With bitcoin, ownership is not a social concept anymore.  Ownership is only a social concept if you need social consensus to make your property rights work.  Ownership of a house is usually a social concept: if there is no social consensus that you own a house, then anybody can come into your house and live there.  You need social consensus to drive the others out (to appeal to the violence monopolist who is the state or its representative, the police).

But there always have been assets that do not need social consensus.  Usually physically small objects which you can hide don't need social consensus.  You just physically hold them, and you can hide them.  That's the way you can enforce your ownership of them without consensus.

With bitcoin, you don't need social consensus either (apart from the bitcoin protocol itself).  The "solution to the script" can normally only be found when you have the private key, and a private key is something you can hide.  Without that private key, no matter how much social consensus there is that those satoshis actually belong to someone else, nobody can find the solution to the script.  By definition, the owner is the one who has access to the private key.

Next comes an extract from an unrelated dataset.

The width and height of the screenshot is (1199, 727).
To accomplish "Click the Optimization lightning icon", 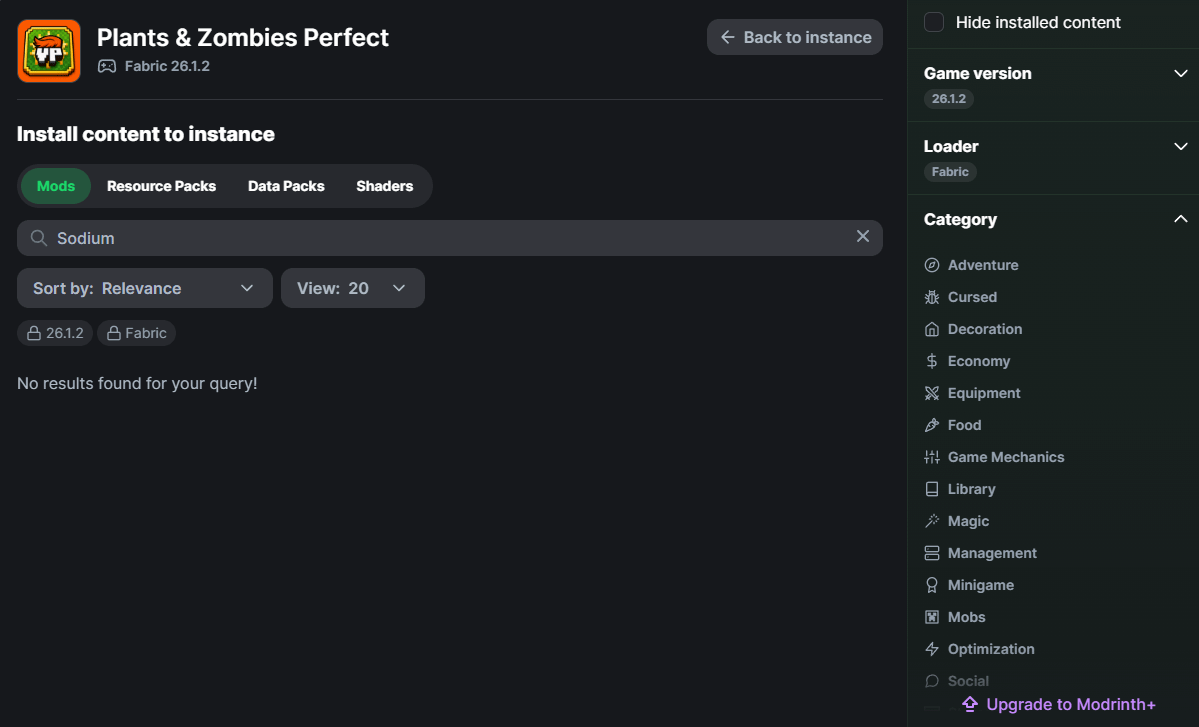I will point(932,649).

If the private key is known to several people, then indeed, ownership is ill defined, and will turn out to be finally assigned to the first of those people using that key to solve the script.

Bitcoin doesn't use social consensus as means to enforce ownership, but cryptography.  A bit in a similar way as owners of physical objects can use a safe, locked doors, or hidden places to enforce their ownership, without social consensus.

If the protection fails, then ownership enforcement fails too.  That's the case when one breaks open your safe, or when one gets one's hands upon your private key.

But all this has nothing to do with your claim that money is debt.